**Work instructions:** Without any pictures, print the lines below from the one that has "Select the 1D time range tab" through the one that has "Screen dimensions: 393x424", exactly and nothing else.

Stored items:
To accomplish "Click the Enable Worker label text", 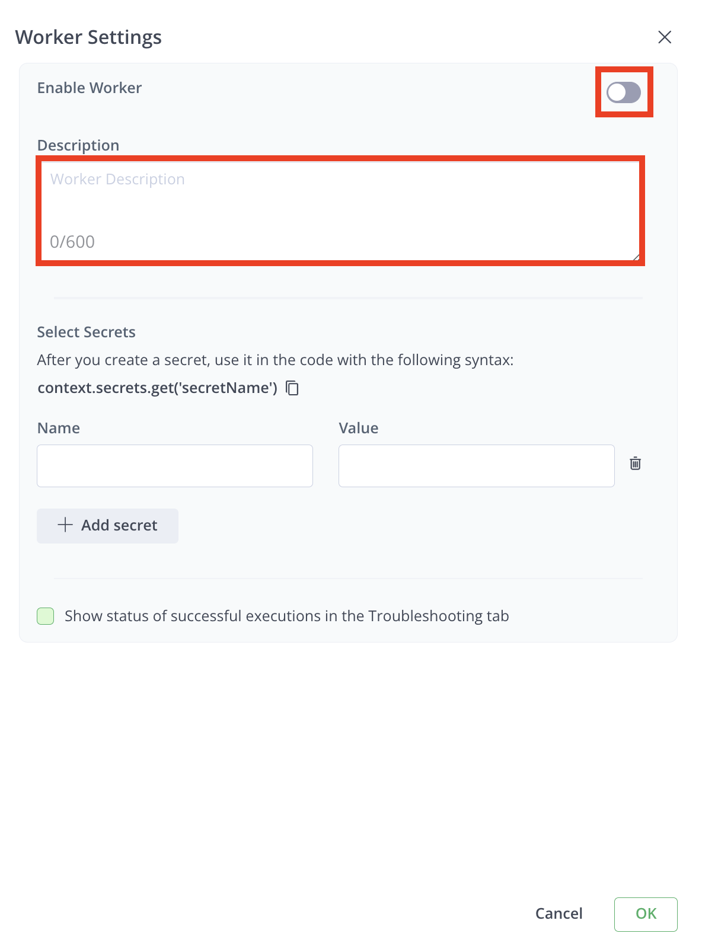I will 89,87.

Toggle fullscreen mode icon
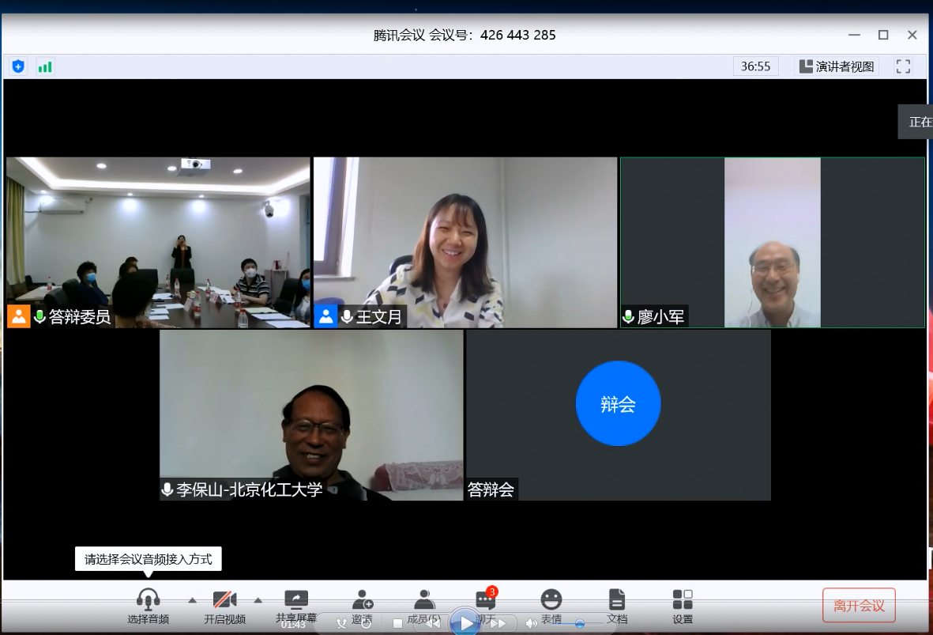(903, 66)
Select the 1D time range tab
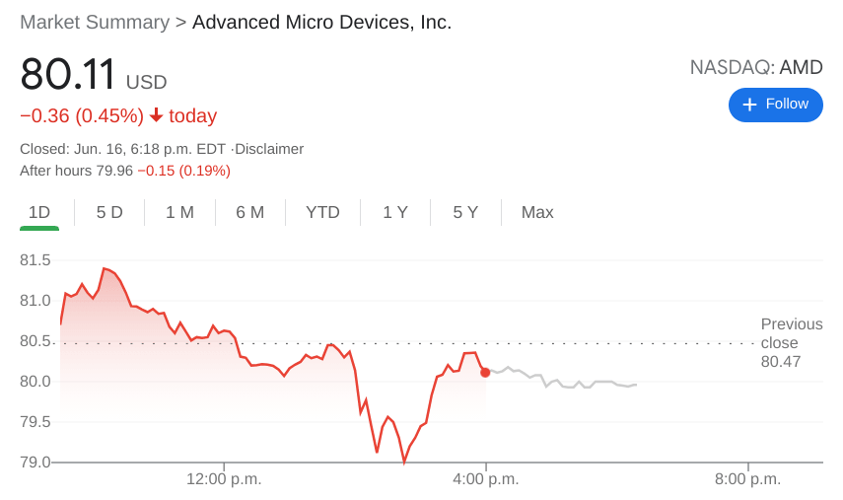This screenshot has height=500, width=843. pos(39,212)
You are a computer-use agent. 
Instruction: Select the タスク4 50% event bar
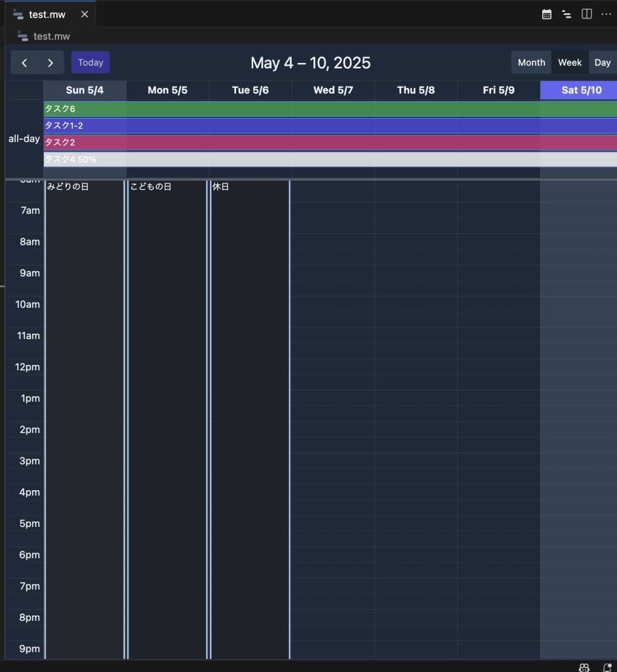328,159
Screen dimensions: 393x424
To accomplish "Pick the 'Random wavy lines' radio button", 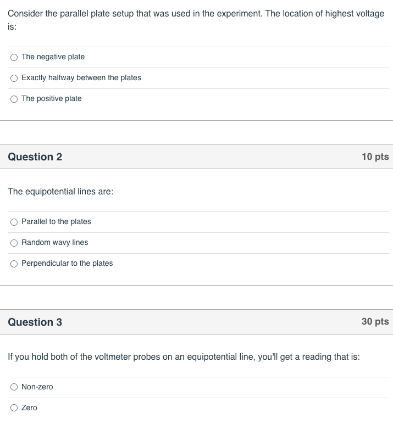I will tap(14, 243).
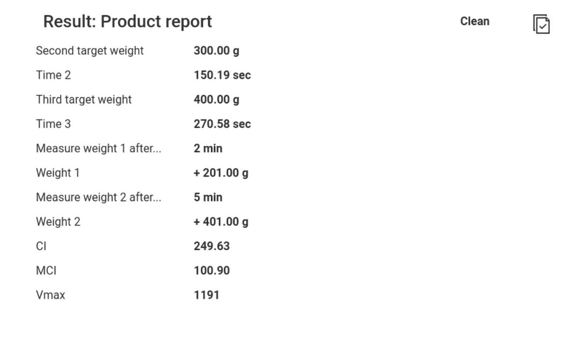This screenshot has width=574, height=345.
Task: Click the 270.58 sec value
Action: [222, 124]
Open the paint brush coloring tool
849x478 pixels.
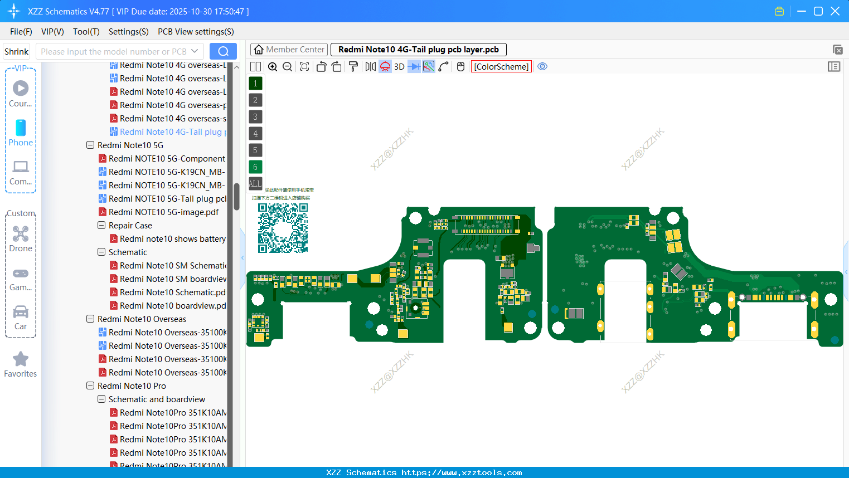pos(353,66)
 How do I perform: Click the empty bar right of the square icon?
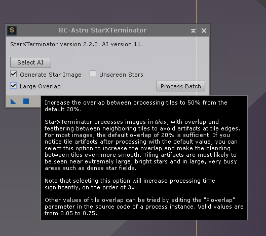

---

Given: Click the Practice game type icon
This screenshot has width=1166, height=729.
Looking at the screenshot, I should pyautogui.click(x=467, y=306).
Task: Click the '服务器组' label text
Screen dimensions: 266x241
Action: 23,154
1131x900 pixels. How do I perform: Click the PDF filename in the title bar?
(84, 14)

**Expected output:**
Select the 1D time range tab
This screenshot has height=500, width=843. pos(39,212)
You are a computer-use agent. 
Instruction: Select the タスク4 50% event bar
328,159
Screen dimensions: 393x424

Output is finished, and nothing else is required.